La sinistralité catastrophes naturelles de 1982 à 2017 (en millions d’euros)

Graphique : La sinistralité catastrophes naturelles de 1982 à 2017 (en millions d’euros)
Source : Nicole BONNEFOY, Rapport d’information, opus cité, p. 50

Par ailleurs, ont été évoqués dans mes premiers billets, les mesures de délocalisation des populations en situation de risque et les difficultés à mettre en œuvre pareille politique.

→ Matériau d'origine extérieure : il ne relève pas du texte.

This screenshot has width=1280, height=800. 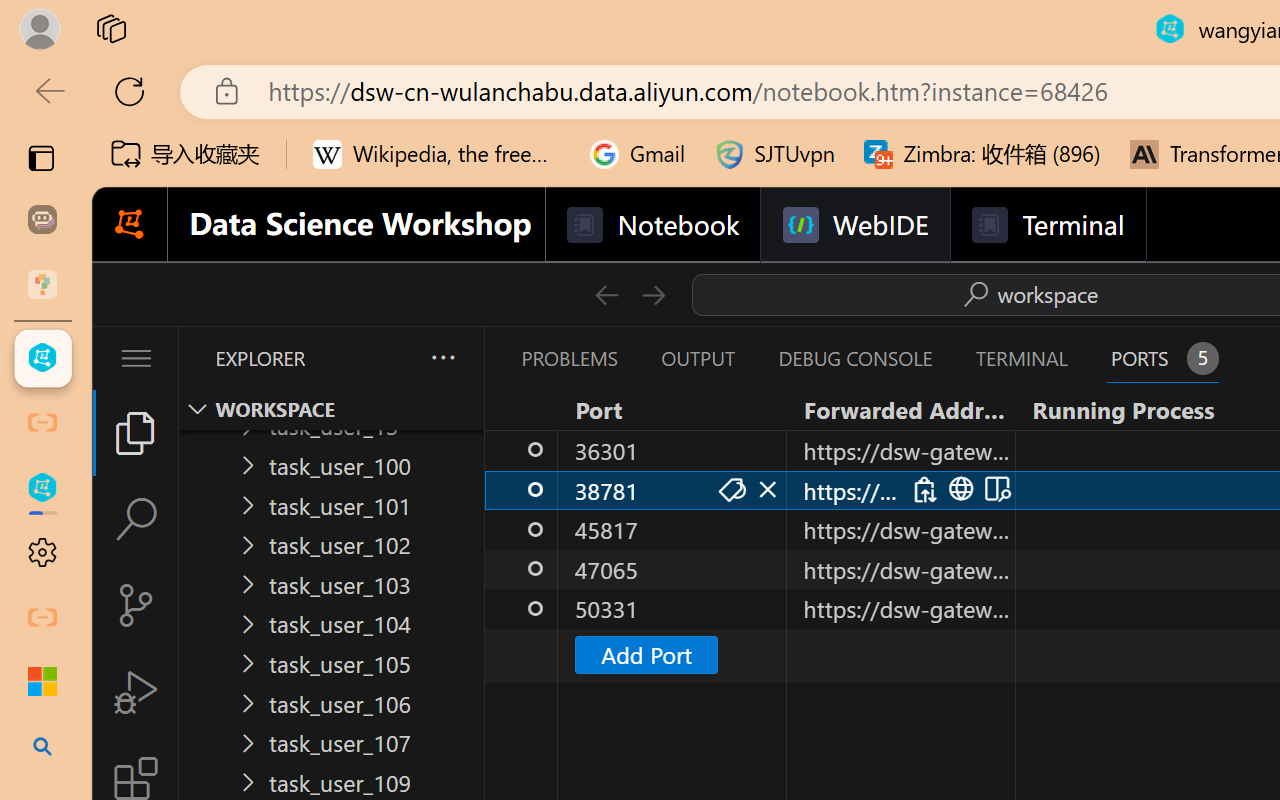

Or, si l’on parle de délocalisation des populations, force est d’aborder la question des financements. La question est de savoir qui paie ?  De quelle solidarité parle-t-on ? Est-ce la solidarité nationale avec le Fonds Barnier ou bien locale avec la taxe GEMAPI ?

(voir L’EAU ET LA GOUVERNANCE (2/3) Les évaluations du dispositif GEMAPI).

Quant à cette taxe locale, doit-elle être limitée à la zone atteinte ou bien convient-il de l’élargir à l’arrière-pays ? Faut-il taxer les résidences secondaires, et moins sinon pas du tout les résidences principales ? Et comment considérer le niveau de revenus ?  Par ailleurs quel est le montant de la taxe ? Quant au montant de l’indemnisation, à quelle aune l’évaluer : à celle du marché : avant ou après la catastrophe ? Et enfin, que penser de la volonté de ceux qui considèrent qu’une déduction doit pouvoir être appliquée en cas de connaissance des risques ?[4]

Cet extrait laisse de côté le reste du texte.